Section 722 of the Gramm-Leach-Bliley Act (Pub. L. 106-102, 113 Stat. 1338, 1471, 12 U.S.C. 4809) requires the federal banking agencies to use plain language in all proposed and final rules published after January 1, 2000. The Board has sought to present the proposal in a simple and straightforward manner and invites comment on the use of plain language and whether any part of the proposal could be more clearly stated.

D. Providing Accountability Through Transparency Act of 2023

The Providing Accountability Through Transparency Act of 2023 (5 U.S.C. 553(b)(4)) requires that a NPR include the internet address of a summary of not more than 100 words in length of the proposed rule, in plain language, that shall be posted on the internet website under section 206(d) of the E-Government Act of 2002 (44 U.S.C. 3501 note).

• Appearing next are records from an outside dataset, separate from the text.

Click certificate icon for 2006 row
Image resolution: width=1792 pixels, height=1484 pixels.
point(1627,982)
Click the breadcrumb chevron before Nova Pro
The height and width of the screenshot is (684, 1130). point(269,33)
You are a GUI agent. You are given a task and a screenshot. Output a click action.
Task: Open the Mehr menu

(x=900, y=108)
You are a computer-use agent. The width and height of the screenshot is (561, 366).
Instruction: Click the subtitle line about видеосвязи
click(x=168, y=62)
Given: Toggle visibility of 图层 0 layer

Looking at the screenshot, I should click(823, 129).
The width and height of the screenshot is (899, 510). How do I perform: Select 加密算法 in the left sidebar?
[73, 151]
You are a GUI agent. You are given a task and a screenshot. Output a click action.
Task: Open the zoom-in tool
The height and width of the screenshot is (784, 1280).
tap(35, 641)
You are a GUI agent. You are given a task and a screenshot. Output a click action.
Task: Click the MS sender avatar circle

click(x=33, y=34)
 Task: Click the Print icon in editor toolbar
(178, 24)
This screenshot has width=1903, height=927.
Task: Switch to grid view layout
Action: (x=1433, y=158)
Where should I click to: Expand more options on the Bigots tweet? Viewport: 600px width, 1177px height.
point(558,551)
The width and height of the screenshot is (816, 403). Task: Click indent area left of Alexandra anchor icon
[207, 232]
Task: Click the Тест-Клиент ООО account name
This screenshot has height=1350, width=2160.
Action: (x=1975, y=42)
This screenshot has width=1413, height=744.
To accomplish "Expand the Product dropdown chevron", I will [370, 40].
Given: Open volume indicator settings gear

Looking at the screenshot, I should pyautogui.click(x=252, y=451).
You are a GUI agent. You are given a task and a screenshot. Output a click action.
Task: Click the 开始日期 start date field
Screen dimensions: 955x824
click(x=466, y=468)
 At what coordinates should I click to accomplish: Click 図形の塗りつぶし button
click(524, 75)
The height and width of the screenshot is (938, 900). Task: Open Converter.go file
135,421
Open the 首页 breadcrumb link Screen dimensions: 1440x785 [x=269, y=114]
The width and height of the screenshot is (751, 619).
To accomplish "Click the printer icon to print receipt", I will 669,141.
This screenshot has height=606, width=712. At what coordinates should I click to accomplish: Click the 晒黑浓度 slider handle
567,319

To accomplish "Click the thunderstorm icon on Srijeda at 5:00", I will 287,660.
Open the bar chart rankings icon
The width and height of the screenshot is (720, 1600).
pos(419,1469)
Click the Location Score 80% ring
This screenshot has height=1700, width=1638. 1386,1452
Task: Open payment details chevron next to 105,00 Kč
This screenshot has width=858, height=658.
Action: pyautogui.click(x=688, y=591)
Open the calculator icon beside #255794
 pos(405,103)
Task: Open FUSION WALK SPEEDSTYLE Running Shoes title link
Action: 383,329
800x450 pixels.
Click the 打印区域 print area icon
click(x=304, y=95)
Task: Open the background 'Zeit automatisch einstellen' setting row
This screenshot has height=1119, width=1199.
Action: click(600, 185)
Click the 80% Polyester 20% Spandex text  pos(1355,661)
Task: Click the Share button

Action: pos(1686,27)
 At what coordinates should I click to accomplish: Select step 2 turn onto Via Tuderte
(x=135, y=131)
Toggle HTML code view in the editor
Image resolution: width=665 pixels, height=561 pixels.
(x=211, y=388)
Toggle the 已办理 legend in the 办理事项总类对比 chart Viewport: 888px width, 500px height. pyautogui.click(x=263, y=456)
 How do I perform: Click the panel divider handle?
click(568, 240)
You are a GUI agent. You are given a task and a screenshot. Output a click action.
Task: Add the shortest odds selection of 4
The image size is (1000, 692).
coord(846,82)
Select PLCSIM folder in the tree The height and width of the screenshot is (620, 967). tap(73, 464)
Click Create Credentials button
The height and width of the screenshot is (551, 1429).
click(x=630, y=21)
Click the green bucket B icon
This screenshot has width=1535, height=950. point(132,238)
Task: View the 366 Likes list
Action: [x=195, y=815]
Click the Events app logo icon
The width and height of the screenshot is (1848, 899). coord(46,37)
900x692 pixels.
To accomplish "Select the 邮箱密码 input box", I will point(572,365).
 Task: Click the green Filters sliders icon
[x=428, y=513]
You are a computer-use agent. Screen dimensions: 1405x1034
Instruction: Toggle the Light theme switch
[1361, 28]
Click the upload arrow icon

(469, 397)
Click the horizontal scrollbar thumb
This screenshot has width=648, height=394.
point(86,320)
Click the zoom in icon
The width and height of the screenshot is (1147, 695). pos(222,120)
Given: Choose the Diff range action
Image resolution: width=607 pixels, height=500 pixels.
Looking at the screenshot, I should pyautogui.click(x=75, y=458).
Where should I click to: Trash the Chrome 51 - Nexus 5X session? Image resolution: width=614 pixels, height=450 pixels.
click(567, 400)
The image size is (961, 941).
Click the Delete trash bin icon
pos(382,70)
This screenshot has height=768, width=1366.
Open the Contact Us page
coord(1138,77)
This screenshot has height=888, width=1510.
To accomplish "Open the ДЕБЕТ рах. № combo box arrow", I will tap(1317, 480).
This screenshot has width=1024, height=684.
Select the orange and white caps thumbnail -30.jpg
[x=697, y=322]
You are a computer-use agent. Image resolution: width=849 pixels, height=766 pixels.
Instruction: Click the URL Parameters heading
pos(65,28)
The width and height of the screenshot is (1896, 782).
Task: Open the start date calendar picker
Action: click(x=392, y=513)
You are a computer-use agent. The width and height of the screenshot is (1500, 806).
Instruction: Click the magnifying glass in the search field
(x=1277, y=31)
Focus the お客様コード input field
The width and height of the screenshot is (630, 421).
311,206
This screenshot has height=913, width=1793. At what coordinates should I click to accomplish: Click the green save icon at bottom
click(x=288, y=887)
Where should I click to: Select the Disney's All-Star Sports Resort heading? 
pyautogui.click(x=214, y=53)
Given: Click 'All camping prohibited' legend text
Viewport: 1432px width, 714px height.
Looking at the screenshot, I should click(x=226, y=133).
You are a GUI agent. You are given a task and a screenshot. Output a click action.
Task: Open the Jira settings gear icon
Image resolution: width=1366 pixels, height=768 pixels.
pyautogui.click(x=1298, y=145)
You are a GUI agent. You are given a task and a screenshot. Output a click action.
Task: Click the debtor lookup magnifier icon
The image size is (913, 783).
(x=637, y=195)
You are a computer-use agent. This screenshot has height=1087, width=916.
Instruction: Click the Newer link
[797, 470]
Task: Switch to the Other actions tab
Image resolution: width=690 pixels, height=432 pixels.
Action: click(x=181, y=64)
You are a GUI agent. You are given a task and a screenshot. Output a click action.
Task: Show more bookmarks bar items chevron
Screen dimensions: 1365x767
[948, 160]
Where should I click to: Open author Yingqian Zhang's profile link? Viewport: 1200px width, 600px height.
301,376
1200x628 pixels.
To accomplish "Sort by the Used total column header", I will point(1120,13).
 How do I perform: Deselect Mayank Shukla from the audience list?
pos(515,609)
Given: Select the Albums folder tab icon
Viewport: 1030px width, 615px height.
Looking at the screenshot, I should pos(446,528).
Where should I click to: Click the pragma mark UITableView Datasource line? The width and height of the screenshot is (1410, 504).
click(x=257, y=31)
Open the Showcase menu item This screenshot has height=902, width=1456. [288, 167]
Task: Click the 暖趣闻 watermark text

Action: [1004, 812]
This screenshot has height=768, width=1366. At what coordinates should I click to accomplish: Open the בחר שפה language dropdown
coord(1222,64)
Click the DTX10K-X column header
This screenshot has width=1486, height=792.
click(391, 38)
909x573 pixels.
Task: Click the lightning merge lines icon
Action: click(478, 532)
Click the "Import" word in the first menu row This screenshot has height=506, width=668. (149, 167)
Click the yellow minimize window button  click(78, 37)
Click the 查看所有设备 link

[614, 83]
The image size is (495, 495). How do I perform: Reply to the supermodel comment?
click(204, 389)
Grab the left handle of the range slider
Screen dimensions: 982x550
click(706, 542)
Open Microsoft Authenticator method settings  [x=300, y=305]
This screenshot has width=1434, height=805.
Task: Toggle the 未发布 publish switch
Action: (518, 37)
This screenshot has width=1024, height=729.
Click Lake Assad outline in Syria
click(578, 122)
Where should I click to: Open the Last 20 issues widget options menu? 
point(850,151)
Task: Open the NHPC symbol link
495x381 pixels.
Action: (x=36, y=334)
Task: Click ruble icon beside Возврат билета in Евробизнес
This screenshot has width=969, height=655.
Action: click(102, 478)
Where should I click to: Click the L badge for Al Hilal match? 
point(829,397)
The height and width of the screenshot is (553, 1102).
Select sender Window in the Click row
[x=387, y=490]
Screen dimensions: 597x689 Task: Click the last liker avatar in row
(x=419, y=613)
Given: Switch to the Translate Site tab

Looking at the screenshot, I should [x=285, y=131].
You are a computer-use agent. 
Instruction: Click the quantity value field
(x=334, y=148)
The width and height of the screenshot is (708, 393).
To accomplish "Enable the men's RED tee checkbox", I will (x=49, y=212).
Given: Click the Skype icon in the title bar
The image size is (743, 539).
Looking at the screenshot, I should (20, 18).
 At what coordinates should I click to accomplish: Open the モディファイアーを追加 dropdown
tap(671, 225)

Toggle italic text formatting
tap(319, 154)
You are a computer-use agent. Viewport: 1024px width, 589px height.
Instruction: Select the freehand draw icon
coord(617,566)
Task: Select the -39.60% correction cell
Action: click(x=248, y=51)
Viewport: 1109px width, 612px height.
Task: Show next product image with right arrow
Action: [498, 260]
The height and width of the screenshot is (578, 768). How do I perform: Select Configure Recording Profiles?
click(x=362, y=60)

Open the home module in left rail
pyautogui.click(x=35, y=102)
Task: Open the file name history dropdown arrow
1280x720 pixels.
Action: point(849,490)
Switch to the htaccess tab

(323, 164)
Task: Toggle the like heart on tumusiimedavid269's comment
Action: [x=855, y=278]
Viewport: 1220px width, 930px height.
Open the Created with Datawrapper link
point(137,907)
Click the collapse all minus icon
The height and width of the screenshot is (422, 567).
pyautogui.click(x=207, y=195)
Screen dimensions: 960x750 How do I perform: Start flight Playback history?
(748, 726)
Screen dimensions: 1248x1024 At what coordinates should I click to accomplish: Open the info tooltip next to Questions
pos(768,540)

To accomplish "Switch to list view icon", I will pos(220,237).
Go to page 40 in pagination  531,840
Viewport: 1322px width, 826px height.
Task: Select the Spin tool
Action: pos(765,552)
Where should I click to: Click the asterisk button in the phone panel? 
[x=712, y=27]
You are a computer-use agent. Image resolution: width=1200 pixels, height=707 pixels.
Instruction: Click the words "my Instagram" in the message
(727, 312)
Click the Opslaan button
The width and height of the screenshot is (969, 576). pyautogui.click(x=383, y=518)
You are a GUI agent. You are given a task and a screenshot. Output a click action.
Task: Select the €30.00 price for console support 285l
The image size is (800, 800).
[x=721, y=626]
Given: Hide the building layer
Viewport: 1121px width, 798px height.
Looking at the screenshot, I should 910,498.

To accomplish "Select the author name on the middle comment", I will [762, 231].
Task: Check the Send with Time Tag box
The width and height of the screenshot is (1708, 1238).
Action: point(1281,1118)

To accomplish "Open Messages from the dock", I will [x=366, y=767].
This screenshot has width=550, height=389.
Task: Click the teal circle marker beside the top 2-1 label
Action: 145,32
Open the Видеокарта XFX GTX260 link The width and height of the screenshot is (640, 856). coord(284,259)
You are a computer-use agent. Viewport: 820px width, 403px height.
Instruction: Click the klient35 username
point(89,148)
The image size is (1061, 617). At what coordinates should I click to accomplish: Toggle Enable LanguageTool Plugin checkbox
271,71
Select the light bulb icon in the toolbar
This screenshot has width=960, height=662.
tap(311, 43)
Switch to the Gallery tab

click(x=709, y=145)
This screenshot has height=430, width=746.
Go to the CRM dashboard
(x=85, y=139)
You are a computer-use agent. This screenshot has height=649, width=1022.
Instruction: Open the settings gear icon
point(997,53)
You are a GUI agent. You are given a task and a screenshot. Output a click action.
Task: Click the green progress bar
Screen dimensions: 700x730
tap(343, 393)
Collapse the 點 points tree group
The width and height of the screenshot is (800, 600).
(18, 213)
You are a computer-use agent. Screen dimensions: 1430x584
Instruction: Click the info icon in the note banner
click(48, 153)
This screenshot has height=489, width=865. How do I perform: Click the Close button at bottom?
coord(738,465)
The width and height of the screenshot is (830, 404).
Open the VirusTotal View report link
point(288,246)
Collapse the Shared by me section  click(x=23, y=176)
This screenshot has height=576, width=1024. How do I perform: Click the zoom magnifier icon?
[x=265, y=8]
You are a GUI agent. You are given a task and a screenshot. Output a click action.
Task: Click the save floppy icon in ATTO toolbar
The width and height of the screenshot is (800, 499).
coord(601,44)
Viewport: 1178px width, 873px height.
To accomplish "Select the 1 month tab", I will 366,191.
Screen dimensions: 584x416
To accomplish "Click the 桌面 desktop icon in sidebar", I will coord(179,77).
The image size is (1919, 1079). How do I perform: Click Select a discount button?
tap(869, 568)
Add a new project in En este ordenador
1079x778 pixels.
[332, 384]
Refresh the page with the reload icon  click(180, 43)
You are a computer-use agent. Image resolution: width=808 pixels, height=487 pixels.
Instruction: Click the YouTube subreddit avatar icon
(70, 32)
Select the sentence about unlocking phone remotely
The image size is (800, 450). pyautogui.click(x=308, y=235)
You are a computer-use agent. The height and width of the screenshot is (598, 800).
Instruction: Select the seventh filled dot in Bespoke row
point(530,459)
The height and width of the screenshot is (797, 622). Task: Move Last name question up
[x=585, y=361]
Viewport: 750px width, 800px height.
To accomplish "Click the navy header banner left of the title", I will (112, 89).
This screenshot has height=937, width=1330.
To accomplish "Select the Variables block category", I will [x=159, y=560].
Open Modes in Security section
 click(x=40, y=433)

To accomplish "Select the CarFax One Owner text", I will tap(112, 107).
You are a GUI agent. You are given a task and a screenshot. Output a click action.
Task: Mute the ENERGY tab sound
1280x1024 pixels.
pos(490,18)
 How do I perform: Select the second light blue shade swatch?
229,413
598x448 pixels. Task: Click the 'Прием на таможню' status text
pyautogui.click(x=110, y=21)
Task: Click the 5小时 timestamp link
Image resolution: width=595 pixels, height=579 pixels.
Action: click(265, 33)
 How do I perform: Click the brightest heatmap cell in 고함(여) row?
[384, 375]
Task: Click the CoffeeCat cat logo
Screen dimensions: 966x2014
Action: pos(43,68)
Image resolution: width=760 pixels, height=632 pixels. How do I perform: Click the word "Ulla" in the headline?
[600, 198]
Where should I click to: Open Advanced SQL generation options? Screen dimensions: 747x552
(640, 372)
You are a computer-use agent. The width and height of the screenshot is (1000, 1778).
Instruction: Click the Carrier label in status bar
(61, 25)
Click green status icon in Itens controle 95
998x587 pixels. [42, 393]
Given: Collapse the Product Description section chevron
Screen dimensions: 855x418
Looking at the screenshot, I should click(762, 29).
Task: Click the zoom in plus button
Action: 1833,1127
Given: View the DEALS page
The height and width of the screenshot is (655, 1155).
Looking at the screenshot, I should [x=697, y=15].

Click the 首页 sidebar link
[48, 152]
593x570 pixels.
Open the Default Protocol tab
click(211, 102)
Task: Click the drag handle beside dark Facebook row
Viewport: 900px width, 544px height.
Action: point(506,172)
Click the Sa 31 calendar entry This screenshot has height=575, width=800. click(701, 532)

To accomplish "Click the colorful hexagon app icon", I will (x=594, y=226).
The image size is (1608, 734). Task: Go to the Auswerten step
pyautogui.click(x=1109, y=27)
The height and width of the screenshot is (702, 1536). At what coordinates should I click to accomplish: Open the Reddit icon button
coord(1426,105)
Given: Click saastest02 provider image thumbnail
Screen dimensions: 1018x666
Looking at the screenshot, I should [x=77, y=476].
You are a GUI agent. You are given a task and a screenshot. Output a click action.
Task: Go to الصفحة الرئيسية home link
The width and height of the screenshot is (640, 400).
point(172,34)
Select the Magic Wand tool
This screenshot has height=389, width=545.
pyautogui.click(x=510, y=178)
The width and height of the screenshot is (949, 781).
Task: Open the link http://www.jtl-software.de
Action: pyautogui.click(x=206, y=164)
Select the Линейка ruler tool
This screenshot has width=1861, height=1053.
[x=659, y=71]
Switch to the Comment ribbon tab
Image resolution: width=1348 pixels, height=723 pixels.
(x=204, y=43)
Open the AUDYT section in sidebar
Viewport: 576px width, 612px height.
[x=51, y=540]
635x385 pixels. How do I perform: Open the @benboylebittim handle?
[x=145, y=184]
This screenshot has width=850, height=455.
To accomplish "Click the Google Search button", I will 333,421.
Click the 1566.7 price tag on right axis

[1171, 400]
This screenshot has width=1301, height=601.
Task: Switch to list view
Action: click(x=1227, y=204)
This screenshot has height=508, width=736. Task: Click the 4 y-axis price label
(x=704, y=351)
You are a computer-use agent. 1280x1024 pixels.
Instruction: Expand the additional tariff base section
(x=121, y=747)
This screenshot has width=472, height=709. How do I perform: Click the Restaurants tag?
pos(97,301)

In summary, the Board proposes to amend its Regulation D (Reserve Requirements of Depository Institutions) to differentiate between master accounts and a proposed new category of special-purpose payment accounts (Payment Accounts). The proposed amendments would exclude Payment Accounts from Regulation D's provisions directing Federal Reserve Banks (Reserve Banks) to pay interest on balances maintained at a Reserve Bank. As a result, the Reserve Banks would not pay interest on balances maintained in Payment Accounts.

The proposal and such a summary can be found at https://www.regulations.gov and https://www.federalreserve.gov/​supervisionreg/​reglisting.htm.

List of Subjects in 12 CFR Part 204

  • Banks
  • Banking
  • Reporting and recordkeeping requirements

Authority and Issuance

For the reasons set forth in the preamble, the Board proposes to amend ( printed page 30511) Regulation D, 12 CFR part 204, as follows:

PART 204—RESERVE REQUIREMENTS OF DEPOSITORY INSTITUTIONS (REGULATION D)

1. The authority citation for part 204 continues to read as follows:

Authority: 12 U.S.C. 248(a), 248(c), 461, 601, 611, and 3105.

2. Amend § 204.10 by:

a. Revising paragraph (b)(3);

b. Adding paragraph (b)(4); and

c. Adding paragraph (d)(6).

The revision and additions read as follows:

Payment of interest on balances.
* * * * *

(b) * * *

(3) For purposes of § 204.10(b) and (d), a “master account” is the record maintained by a Federal Reserve Bank of the debtor-creditor relationship between the Federal Reserve Bank and a single eligible institution with respect to deposit balances of the eligible institution that are maintained with the Federal Reserve Bank. A “master account” is not a “term deposit,” an “excess balance account,” a “joint account,” a “payment account,” or any deposit account maintained with a Federal Reserve Bank governed by an agreement that states the account is not a master account.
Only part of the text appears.